● **Task requirements**
**a)** From the article on the ethical dimension in foreign policy, extract everything from "The PM seems" down to "Blair, October 2001.".
**b)** Extend the magazine article on Robin Cook, Tony Blair and the ethical dimension in foreign policy, starting after its last sentence.

Magazine article New Statesman (1996)

The Strange Return of the Ethical Dimension

Magazine article New Statesman (1996)

The Strange Return of the Ethical Dimension

Article excerpt

The PM seems to have adopted a vision for which Robin Cook was once derided.

Compare this: "Britain will once again be a force for good in the world. Our foreign policy must have an ethical dimension and must support the demands of other people for the democratic rights on which we insist for ourselves."

With this: "The starving, the wretched, the dispossessed, the ignorant, those living in want and squalor from the deserts of northern Africa to the slums of Gaza, to the mountain ranges of Afghanistan: they, too, are our cause. This is a moment to seize... let us reorder this world around us."

The first was lampooned for its hubris. The second was hailed as his finest hour. The first belonged to Robin Cook, May 1997; the second was Tony Blair, October 2001.

Blair showed little interest in foreign affairs when he was in opposition. As soon as he entered Downing Street, his closest aides persuaded him that Cook's approach was a non-starter. Each initiative on curbing arms exports was watered down or quashed, amid considerable private and not-so-private derision from the Prime Minister's office.

● **Screenshot grounding data**
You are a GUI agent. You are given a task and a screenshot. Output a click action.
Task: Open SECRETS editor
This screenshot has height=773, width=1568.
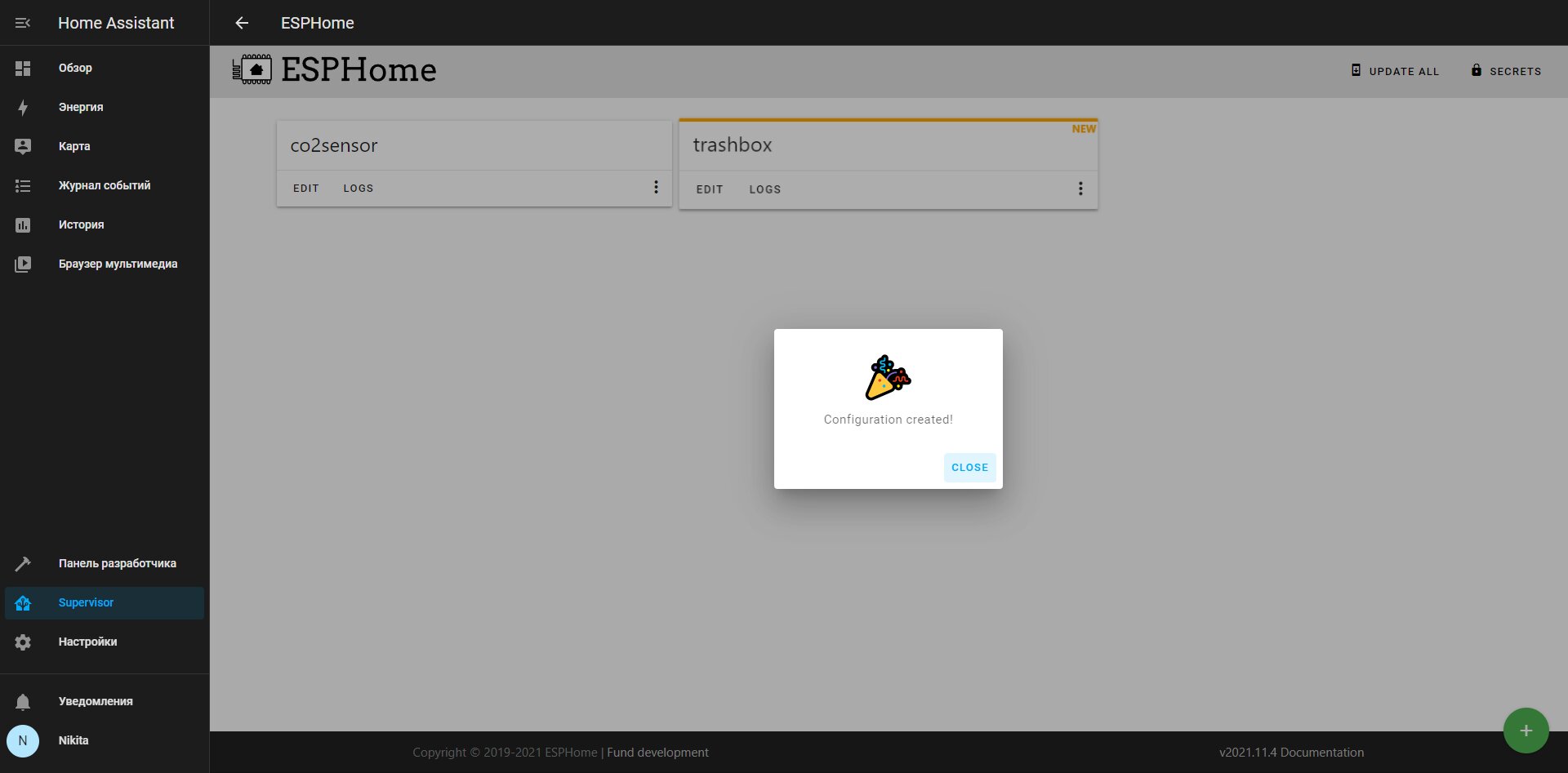pyautogui.click(x=1506, y=71)
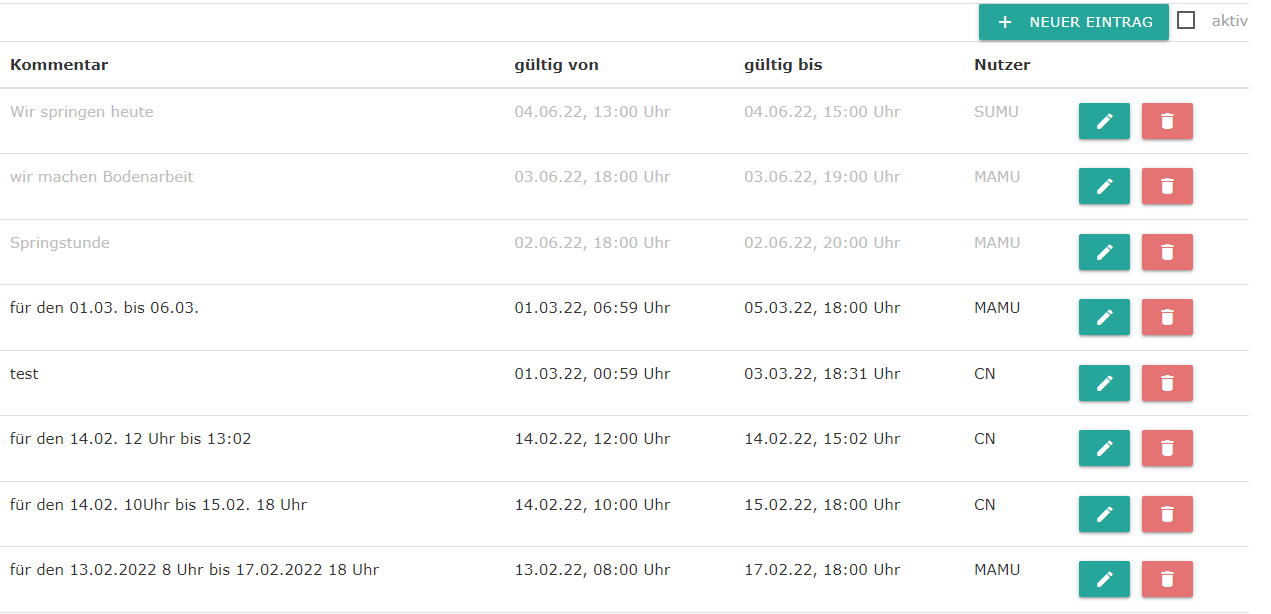
Task: Click the 'gültig von' column header
Action: tap(556, 65)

● **Responses**
**a)**
The PM seems to have adopted a vision for which Robin Cook was once derided.

Compare this: "Britain will once again be a force for good in the world. Our foreign policy must have an ethical dimension and must support the demands of other people for the democratic rights on which we insist for ourselves."

With this: "The starving, the wretched, the dispossessed, the ignorant, those living in want and squalor from the deserts of northern Africa to the slums of Gaza, to the mountain ranges of Afghanistan: they, too, are our cause. This is a moment to seize... let us reorder this world around us."

The first was lampooned for its hubris. The second was hailed as his finest hour. The first belonged to Robin Cook, May 1997; the second was Tony Blair, October 2001.

**b)**
Gradually, foreign policy under this government reverted to type. Human rights abuses were brought up with other leaders only when it was in Britain's interests to do so. Even before the 1997 election, Blair and Gordon Brown had watered down Labour's pledge to bring spending on international development up to the UN target of 0.7 percent of gross national product- the equivalent of a couple of botched PFI hospital projects. Until now, Blair has not seen anything immoral in wealth disparities abroad and at home (pace his News-night interview during this year's general election campaign). More important for him is equal access to wealth creation.